What the task asks: Could each record be written out again exactly as it stands?

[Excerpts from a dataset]
-------------------------

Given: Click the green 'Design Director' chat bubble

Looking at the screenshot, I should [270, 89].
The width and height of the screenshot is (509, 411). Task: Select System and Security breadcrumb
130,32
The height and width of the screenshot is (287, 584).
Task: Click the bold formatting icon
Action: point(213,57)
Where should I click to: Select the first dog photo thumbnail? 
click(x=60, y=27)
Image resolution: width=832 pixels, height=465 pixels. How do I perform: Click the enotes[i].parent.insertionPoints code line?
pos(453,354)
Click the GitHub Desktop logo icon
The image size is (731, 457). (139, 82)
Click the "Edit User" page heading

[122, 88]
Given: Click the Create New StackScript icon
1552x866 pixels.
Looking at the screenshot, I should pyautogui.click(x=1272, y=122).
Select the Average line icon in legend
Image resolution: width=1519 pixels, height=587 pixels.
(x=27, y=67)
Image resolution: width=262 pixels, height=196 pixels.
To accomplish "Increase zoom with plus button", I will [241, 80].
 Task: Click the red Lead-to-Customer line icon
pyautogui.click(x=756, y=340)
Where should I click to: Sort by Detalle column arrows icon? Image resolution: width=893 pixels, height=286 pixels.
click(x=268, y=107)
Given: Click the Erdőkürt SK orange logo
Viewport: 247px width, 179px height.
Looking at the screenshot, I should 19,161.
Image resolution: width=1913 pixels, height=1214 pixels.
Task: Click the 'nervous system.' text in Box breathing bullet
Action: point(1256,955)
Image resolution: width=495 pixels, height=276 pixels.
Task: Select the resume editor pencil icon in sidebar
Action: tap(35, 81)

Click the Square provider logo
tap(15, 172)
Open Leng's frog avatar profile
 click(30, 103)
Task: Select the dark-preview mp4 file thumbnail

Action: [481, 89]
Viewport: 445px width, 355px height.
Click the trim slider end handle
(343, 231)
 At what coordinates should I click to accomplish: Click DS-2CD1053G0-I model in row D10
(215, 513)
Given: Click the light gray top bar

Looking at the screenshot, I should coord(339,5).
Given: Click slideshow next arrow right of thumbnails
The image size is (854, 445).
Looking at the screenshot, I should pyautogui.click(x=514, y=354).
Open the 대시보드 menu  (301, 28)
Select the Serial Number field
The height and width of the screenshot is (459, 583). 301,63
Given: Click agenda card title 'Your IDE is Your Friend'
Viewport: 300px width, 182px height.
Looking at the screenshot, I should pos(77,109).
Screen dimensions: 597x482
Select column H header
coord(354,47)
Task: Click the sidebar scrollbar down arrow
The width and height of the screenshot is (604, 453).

-------------------------

Exercise output:
Given: Click the green 'Design Director' chat bubble

Looking at the screenshot, I should [270, 89].
The width and height of the screenshot is (509, 411). Task: Select System and Security breadcrumb
130,32
The height and width of the screenshot is (287, 584).
Task: Click the bold formatting icon
Action: point(213,57)
Where should I click to: Select the first dog photo thumbnail? 
click(x=60, y=27)
Image resolution: width=832 pixels, height=465 pixels. How do I perform: Click the enotes[i].parent.insertionPoints code line?
pos(453,354)
Click the GitHub Desktop logo icon
The image size is (731, 457). (139, 82)
Click the "Edit User" page heading

[122, 88]
Given: Click the Create New StackScript icon
1552x866 pixels.
Looking at the screenshot, I should pyautogui.click(x=1272, y=122).
Select the Average line icon in legend
Image resolution: width=1519 pixels, height=587 pixels.
(x=27, y=67)
Image resolution: width=262 pixels, height=196 pixels.
To accomplish "Increase zoom with plus button", I will [241, 80].
 Task: Click the red Lead-to-Customer line icon
pyautogui.click(x=756, y=340)
Where should I click to: Sort by Detalle column arrows icon? Image resolution: width=893 pixels, height=286 pixels.
click(x=268, y=107)
Given: Click the Erdőkürt SK orange logo
Viewport: 247px width, 179px height.
Looking at the screenshot, I should 19,161.
Image resolution: width=1913 pixels, height=1214 pixels.
Task: Click the 'nervous system.' text in Box breathing bullet
Action: point(1256,955)
Image resolution: width=495 pixels, height=276 pixels.
Task: Select the resume editor pencil icon in sidebar
Action: tap(35, 81)

Click the Square provider logo
tap(15, 172)
Open Leng's frog avatar profile
 click(30, 103)
Task: Select the dark-preview mp4 file thumbnail

Action: [481, 89]
Viewport: 445px width, 355px height.
Click the trim slider end handle
(343, 231)
 At what coordinates should I click to accomplish: Click DS-2CD1053G0-I model in row D10
(215, 513)
Given: Click the light gray top bar

Looking at the screenshot, I should coord(339,5).
Given: Click slideshow next arrow right of thumbnails
The image size is (854, 445).
Looking at the screenshot, I should pyautogui.click(x=514, y=354).
Open the 대시보드 menu  (301, 28)
Select the Serial Number field
The height and width of the screenshot is (459, 583). 301,63
Given: Click agenda card title 'Your IDE is Your Friend'
Viewport: 300px width, 182px height.
Looking at the screenshot, I should pos(77,109).
Screen dimensions: 597x482
Select column H header
coord(354,47)
Task: Click the sidebar scrollbar down arrow
The width and height of the screenshot is (604, 453).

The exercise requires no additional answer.